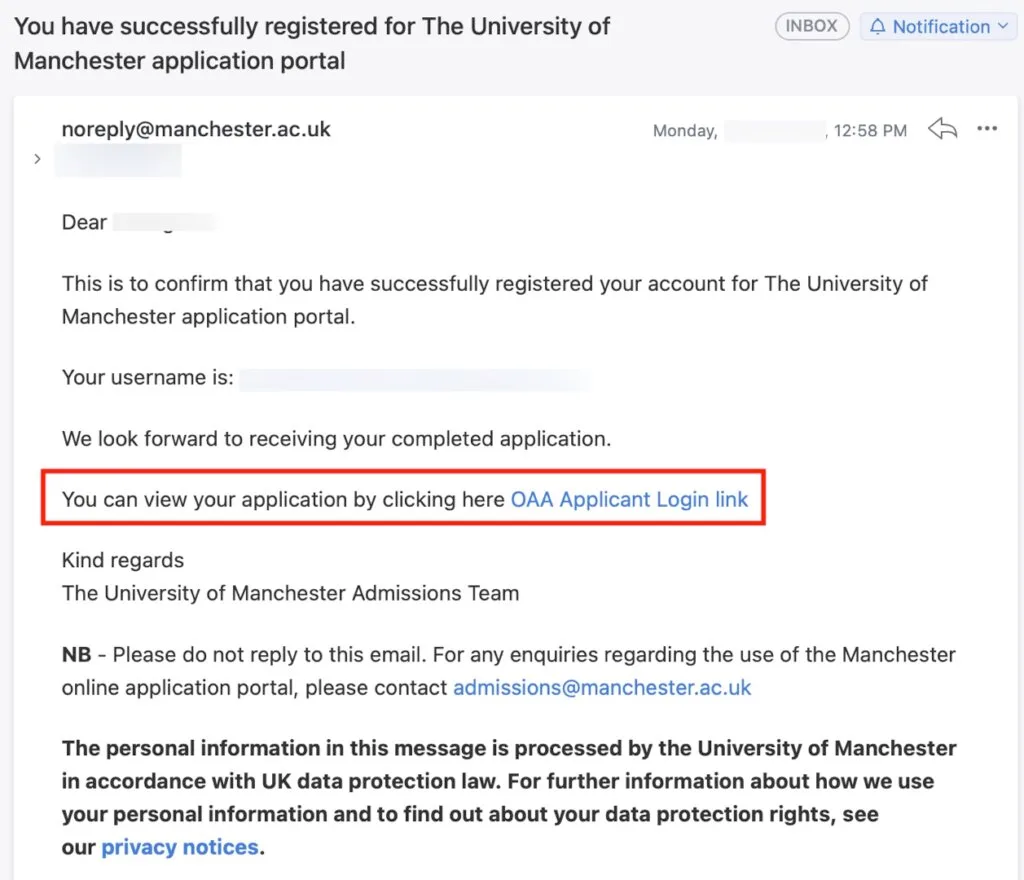Click the admissions@manchester.ac.uk email link
This screenshot has width=1024, height=880.
(x=602, y=687)
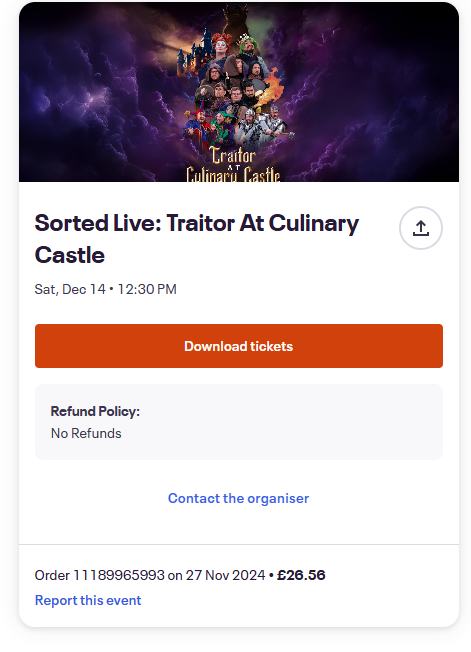
Task: Click the dark crowned silhouette atop banner
Action: [233, 22]
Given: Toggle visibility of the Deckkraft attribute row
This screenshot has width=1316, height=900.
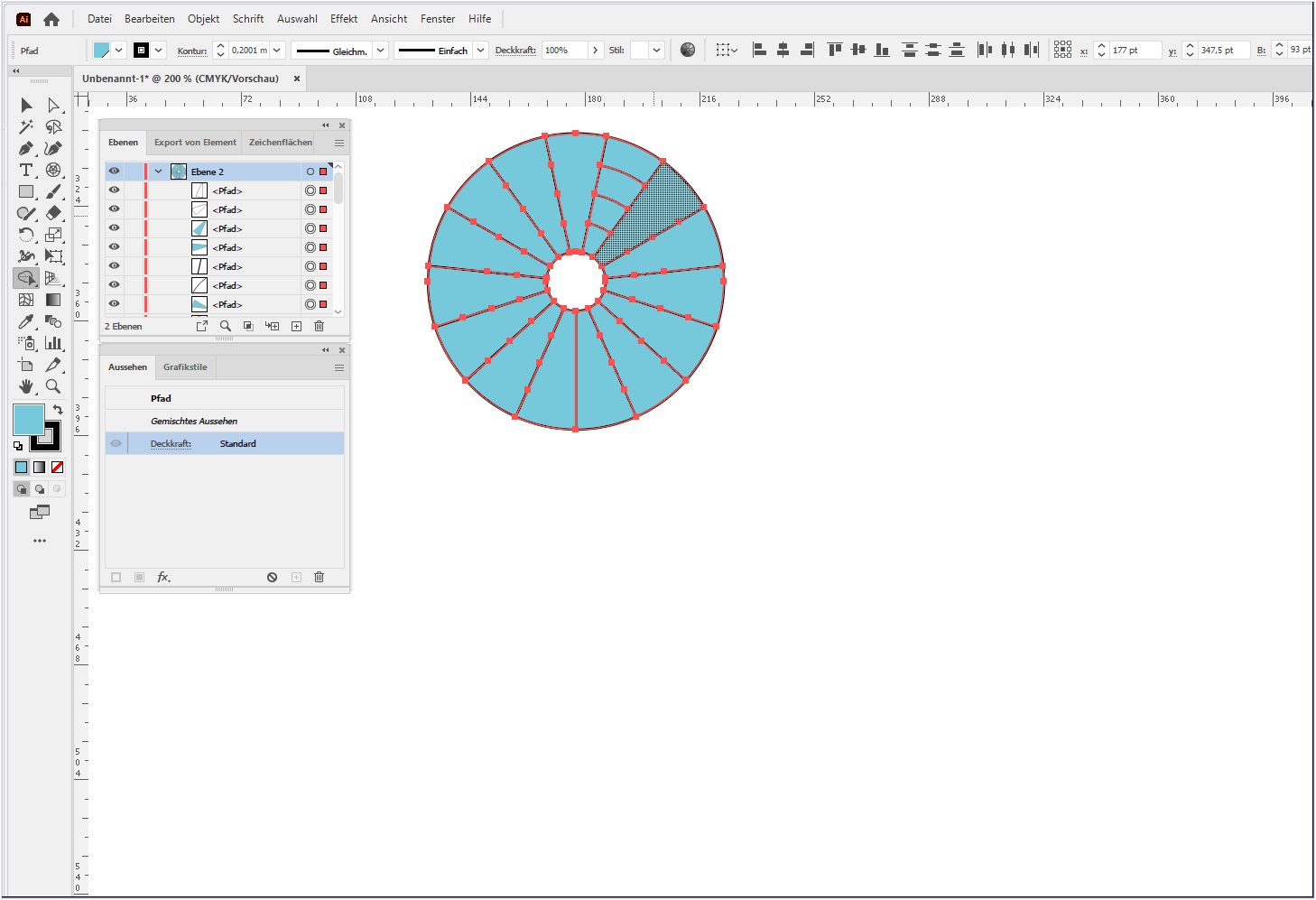Looking at the screenshot, I should point(116,442).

-------------------------

Write out all the lines above again word for word, but leave out the pictures.

Click the admissions@manchester.ac.uk email link
This screenshot has width=1024, height=880.
(x=602, y=687)
Task: Click the dark crowned silhouette atop banner
Action: [233, 22]
Given: Toggle visibility of the Deckkraft attribute row
This screenshot has width=1316, height=900.
Looking at the screenshot, I should point(116,442).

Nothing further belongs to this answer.